Tal interface, está evoluindo. Antes eram sempre 3 pedais e um câmbio manual. Atualmente,  em muitos carros, apenas 2 e não há mais que se passar marcha. Computadores de bordo já permitem colocar o veículo em piloto automático, controlando a velocidade, a direção e a distância adequada de outros veículos. Em breve, num futuro não tão distante, você poderá apenas ordenar seu destino e caminho preferido por comandos de voz e apreciar a paisagem.

O importante, na verdade, é perceber a necessidade de que os indivíduos se comuniquem com seus aparelhos, bem como a rápida evolução desta interação. Os mais maduros vão se lembrar que antes era preciso se levantar para trocar o canal da televisão e ou girar um disco para efetuar uma ligação. Nos dispositivos mais modernos, tanto uma ação quanto outra está pode ser realizada apenas pela fala.

Nos primórdios dos computadores, não havia telas, teclados, mouses ou qualquer outra facilidade com a qual estamos acostumados. A comunicação era física, trocando cabos e chaves. Em seguida, provavelmente em 1950, surgiram os cartões perfurados utilizados para programar os comportamentos desejados nas máquinas, as quais sempre foram capazes de efetuar cálculos matemáticos de forma muito mais rápida que os humanos.

A minha primeira experiência com computês, termo que não existe formalmente na língua portuguesa, mas me permiti  utilizar como uma generalização  da linguagem dos computadores, foi justamente com estes tais cartões, nas disciplinadas introdutórias do curso de Matemática da Universidade de Brasília – UnB. No presente momento da minha vida, já tendo acumulado algumas vitórias, fica mais fácil confessar que fui reprovado.

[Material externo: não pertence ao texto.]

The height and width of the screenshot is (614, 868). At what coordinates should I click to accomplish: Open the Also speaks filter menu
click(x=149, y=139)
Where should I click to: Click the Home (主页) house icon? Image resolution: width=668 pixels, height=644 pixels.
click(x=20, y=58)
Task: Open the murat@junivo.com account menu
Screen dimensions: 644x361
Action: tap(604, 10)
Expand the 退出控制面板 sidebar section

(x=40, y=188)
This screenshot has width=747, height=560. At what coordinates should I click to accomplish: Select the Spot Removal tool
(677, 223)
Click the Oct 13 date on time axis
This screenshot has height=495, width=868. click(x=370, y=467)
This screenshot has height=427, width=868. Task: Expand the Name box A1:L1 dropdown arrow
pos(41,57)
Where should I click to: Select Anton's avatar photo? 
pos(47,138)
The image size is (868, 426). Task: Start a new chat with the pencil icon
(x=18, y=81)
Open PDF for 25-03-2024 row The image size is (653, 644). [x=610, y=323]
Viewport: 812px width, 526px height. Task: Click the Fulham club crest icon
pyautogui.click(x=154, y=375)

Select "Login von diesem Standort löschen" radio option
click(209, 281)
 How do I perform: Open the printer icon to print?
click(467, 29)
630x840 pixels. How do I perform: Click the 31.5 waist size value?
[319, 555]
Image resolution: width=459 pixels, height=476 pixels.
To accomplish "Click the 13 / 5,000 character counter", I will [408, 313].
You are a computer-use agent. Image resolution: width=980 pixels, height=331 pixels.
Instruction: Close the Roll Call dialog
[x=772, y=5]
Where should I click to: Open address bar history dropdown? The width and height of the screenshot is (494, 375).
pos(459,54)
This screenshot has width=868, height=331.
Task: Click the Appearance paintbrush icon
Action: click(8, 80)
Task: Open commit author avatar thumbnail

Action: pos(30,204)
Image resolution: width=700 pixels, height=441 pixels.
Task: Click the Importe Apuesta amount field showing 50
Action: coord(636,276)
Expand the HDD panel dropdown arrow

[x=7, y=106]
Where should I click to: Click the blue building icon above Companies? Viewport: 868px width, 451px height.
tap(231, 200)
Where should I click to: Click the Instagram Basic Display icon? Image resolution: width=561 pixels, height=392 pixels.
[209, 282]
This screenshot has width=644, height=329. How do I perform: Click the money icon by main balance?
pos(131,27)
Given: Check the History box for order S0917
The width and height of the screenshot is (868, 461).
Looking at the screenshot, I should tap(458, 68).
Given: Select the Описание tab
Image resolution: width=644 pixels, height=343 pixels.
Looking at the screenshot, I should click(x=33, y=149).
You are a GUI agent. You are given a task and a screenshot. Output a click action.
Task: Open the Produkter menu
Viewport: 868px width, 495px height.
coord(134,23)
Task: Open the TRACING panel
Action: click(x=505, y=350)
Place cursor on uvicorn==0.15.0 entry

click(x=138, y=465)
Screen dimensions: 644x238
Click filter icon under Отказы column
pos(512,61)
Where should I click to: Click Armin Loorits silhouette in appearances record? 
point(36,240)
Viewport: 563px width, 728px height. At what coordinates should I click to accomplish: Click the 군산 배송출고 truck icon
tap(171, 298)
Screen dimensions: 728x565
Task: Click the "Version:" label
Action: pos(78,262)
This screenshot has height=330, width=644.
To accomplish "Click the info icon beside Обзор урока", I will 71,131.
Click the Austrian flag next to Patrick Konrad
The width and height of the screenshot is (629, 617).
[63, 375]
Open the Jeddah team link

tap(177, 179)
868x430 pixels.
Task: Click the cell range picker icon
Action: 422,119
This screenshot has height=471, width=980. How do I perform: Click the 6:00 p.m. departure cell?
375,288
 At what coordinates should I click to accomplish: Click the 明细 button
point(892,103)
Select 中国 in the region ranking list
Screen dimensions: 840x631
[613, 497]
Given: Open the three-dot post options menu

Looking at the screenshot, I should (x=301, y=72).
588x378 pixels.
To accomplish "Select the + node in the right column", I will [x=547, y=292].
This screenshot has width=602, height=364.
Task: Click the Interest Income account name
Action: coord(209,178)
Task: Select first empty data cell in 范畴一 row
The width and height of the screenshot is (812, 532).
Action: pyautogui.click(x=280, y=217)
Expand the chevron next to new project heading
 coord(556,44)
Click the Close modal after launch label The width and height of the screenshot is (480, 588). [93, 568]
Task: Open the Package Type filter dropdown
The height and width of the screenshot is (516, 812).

Ao repetir a disciplina, para minha alegria, a interface já havia se modificado para teclados e monitores, houve uma evolução de Fortran para Pascal (linguagens de programação) e, principalmente, um dos meus melhores amigos era o monitor do curso. Consegui ser aprovado e iniciei o caminho para meu primeiro emprego na área, justo com o dito cujo que se tornou sócio de uma empresa.

Os ecrãs daquela época limitavam-se a apresentar números e letras, não havia janelas, imagens ou qualquer outra das maravilhas que temos atualmente. O ato de programar era resumido à lógica, cálculos, armazenamento e transformação de dados. Não se pensava em figuras, designers elaborados, cores, contrastes e muito menos em comandos pelo toque ou pela voz.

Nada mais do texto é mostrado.